The innovative Poetry for Personal Power approach is a substantive enhancement of, and an evolution beyond another form of stigma reduction effort, that of contact-based education. Research has shown that stigma can be significantly reduced when people are exposed to those with stigmatized conditions who tell their story, answer questions, and enter into dialogue with them (Couture, & Penn, 2003; Martin, 2009, Arbolecta-Floez & Stuart, 2012). Poetry for Personal Power includes, but goes beyond the contact-based education strategy, because it creates an open dialogue that describes adversity, resulting deep emotional distress or mental health concerns, and the power to pull together wellness tools and rebound as aspects of a shared humanity.

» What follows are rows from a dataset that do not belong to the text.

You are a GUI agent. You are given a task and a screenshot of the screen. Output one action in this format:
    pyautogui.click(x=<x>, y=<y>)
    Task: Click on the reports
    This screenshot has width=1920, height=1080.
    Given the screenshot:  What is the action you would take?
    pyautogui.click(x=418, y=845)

The Three Tiers of Stigma Reduction or Social Inclusion Attempts:
- Historically, stigma reduction started as messages along the lines of “Psych meds and labels aren’t that scary. Just love your labels and accept your meds and you’ll live happily ever after and we’ll reach the people who have been scared to get treatment.” But um, the meds don’t work (in the aggregate) and the labels make people lose hope, and although more people get treatment, social distance and the fear of the diagnoses has actually gotten worse, not better.
- The second tier of stigma reduction is, “Well, I recovered. You can too.” But recovered from what? Emotional distress is not an illness. It’s normal to grieve if someone dies. It’s normal to freak out during an existential crisis.It’s normal to be super wild and wacky if you go five days without sleep. It’s normal to be bummed if you hate your job and work too much and have a mean spouse who spends all the money. What we call psychosis is a normal protective reaction for the brain when things get too difficult.
- The third tier of stigma reduction is, “We all go through adversity. The best way through it is to talk to someone who’s been there before, and find what gives you personal power.” This is our message in Poetry for Personal Power. This is what we aim for.